After the lights dim and the audience leaves what remains? In a deserted auditorium a ghostly singer, a musician and a solitary audience member run through one final cabaret performance, a performance that is likely to replay through eternity. In Empire, François Testory creates a dark, shadow world where the boundaries between reality and make believe, life and death all blur into one.
A performer slow drags himself off the floor and collects a discarded bunch of lilies. A solo spotlight shines on a small stage. An accordionist emerges from the shadows and begins to play.
Over the ensuing 50 minutes Testory delivers a series of plaintive torch songs to an invisible audience. Reminisant of a cross between Iggy Pop and Edith Piaf, his black clad chanteuse is strangely androgynous and other worldly. Much like ‘the little sparrow’ there is also a sense of frailty and loneliness about this performer, the spotlight and applause their only friends.
There is a plaintive, almost reverent feel to the musical numbers as well. Piaf’s Padam Padam merging into Iggy Pop’s I Wanna Be Your Dog and as the spotlight fades a chilling falsetto liturgical madrigal springs from the shadows.

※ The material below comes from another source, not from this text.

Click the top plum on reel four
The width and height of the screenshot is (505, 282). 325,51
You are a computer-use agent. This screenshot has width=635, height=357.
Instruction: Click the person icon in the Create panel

Much of the story is left suitably vague to allow an audience to make their own interpretations but it does provide a subtle emotional punch.
Testory delivers a performance combining a subtle physicality with a surprisingly wide vocal range. Ian Hill’s accordion accompaniments add atmosphere while Simon Vincenzi’s direction focuses on character and atmosphere.
Empire is a subtle show that for those willing to work with it offers much.